What you have to do:
List each line of the data in which the string "package" appears.

Stored data
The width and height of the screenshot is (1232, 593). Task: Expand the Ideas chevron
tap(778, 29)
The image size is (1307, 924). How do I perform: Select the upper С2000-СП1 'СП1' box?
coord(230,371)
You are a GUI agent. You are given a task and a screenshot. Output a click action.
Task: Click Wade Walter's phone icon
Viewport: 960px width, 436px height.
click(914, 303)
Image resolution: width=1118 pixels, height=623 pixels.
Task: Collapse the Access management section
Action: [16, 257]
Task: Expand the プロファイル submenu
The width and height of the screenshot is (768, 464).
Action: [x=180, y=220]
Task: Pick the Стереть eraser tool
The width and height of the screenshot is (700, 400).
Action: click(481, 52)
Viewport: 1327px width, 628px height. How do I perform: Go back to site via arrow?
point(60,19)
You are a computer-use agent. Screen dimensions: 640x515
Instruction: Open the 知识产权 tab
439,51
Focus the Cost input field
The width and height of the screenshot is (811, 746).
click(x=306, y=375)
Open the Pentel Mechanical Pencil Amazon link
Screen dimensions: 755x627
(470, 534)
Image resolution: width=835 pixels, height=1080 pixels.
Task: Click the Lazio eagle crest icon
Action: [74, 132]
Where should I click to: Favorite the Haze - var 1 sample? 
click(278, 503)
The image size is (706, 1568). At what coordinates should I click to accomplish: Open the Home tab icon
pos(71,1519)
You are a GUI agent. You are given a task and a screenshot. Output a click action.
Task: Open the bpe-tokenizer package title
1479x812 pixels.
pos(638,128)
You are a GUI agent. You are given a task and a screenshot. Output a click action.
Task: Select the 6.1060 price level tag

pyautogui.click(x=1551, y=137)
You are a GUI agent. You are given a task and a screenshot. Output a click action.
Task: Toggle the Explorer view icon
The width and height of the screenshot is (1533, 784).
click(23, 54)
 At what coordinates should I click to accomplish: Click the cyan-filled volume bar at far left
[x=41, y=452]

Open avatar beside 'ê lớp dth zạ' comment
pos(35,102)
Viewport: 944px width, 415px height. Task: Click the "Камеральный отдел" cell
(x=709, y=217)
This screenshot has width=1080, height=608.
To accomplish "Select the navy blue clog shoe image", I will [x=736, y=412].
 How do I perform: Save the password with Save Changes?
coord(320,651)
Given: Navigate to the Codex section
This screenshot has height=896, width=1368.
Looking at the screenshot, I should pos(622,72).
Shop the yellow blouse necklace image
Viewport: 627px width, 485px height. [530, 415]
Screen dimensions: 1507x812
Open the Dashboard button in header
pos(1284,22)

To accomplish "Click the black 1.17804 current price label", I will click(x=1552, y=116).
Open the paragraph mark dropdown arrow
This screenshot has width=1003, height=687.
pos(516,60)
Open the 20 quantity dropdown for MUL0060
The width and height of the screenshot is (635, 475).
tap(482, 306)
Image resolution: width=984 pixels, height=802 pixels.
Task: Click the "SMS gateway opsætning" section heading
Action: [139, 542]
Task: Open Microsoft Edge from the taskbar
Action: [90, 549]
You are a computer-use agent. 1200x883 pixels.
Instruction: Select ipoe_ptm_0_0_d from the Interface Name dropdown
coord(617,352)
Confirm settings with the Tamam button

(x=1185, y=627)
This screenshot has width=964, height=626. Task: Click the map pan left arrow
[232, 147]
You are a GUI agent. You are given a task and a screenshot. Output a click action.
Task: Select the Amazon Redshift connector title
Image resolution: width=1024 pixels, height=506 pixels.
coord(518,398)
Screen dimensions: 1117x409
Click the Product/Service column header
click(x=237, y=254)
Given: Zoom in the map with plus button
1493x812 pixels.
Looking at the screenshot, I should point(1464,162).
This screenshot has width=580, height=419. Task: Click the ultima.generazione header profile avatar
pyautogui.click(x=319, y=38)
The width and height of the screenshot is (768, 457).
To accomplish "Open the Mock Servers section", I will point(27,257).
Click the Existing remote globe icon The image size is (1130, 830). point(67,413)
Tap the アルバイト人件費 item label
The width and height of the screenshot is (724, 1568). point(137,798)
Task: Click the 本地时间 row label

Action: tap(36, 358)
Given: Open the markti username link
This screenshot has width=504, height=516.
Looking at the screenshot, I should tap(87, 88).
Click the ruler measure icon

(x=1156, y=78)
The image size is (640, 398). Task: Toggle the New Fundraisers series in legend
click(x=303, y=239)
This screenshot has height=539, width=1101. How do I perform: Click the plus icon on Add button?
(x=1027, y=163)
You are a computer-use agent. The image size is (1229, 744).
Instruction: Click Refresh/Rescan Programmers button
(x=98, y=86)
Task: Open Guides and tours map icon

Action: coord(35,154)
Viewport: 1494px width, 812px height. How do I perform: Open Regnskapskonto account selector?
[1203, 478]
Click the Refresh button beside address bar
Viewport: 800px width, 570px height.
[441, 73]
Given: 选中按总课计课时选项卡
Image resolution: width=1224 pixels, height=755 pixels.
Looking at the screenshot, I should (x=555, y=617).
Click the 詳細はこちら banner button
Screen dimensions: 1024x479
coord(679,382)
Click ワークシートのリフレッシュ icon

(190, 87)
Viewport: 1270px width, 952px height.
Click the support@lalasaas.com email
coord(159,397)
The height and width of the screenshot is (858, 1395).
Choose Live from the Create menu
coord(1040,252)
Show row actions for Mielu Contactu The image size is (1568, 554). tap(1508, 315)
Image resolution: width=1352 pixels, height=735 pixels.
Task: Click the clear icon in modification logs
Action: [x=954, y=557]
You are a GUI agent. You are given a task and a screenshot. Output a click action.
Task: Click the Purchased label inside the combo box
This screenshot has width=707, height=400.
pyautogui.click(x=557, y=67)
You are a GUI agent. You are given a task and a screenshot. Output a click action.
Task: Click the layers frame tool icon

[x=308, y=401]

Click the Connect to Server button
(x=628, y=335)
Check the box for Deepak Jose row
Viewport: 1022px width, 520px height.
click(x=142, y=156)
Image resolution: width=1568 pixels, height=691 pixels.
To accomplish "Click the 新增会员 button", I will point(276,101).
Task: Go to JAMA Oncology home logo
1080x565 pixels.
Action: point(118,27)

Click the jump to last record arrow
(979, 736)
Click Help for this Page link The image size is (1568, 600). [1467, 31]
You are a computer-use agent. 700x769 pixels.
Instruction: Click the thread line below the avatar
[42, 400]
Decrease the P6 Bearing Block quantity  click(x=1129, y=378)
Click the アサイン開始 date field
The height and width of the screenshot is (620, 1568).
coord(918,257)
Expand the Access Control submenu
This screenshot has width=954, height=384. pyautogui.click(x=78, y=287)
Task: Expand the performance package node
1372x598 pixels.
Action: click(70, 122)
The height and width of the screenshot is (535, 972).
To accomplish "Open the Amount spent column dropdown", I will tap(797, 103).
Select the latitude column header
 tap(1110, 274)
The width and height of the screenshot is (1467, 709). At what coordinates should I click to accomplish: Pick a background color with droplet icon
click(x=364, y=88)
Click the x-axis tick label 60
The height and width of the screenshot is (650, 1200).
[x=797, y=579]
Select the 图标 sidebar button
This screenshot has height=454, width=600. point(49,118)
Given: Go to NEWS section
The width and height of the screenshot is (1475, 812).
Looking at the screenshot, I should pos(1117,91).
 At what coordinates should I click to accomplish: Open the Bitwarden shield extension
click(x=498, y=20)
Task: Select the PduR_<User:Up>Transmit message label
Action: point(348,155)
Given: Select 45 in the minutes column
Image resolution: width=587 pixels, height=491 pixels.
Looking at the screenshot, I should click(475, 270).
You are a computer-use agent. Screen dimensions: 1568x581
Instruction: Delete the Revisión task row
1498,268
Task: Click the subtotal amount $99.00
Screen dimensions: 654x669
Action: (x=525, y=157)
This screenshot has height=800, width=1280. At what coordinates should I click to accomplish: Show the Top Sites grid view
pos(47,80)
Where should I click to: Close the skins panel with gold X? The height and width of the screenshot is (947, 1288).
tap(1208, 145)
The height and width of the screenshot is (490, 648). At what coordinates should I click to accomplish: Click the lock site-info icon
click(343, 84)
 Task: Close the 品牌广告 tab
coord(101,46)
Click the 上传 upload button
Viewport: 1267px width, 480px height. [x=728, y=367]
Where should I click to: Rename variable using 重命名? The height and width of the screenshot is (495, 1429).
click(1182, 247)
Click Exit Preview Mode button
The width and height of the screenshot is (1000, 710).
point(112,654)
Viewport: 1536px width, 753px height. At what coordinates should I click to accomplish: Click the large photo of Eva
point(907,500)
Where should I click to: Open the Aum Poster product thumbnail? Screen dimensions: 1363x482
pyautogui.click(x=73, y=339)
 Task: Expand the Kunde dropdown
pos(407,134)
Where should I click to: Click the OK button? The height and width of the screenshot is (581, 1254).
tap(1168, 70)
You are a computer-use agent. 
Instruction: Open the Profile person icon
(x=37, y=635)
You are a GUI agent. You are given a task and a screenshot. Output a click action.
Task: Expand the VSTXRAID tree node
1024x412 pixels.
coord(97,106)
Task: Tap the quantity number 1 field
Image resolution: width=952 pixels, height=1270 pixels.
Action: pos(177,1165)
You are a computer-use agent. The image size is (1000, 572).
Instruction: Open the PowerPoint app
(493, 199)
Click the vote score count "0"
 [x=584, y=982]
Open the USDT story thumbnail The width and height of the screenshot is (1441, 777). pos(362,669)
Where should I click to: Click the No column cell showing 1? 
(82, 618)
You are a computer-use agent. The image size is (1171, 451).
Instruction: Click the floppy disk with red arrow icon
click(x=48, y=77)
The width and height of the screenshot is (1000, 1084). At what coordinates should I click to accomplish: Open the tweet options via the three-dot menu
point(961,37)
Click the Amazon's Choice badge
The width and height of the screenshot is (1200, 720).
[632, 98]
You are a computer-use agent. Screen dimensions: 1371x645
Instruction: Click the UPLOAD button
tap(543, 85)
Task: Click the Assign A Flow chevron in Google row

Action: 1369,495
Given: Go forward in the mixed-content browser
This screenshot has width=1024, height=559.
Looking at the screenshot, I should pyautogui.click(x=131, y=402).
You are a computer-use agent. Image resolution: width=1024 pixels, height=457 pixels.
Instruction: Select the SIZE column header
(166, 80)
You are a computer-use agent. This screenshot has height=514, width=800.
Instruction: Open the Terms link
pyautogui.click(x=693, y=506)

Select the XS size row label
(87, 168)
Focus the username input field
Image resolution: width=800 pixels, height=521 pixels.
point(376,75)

Response to this exercise:
Task: Open the bpe-tokenizer package title
Task: Expand the performance package node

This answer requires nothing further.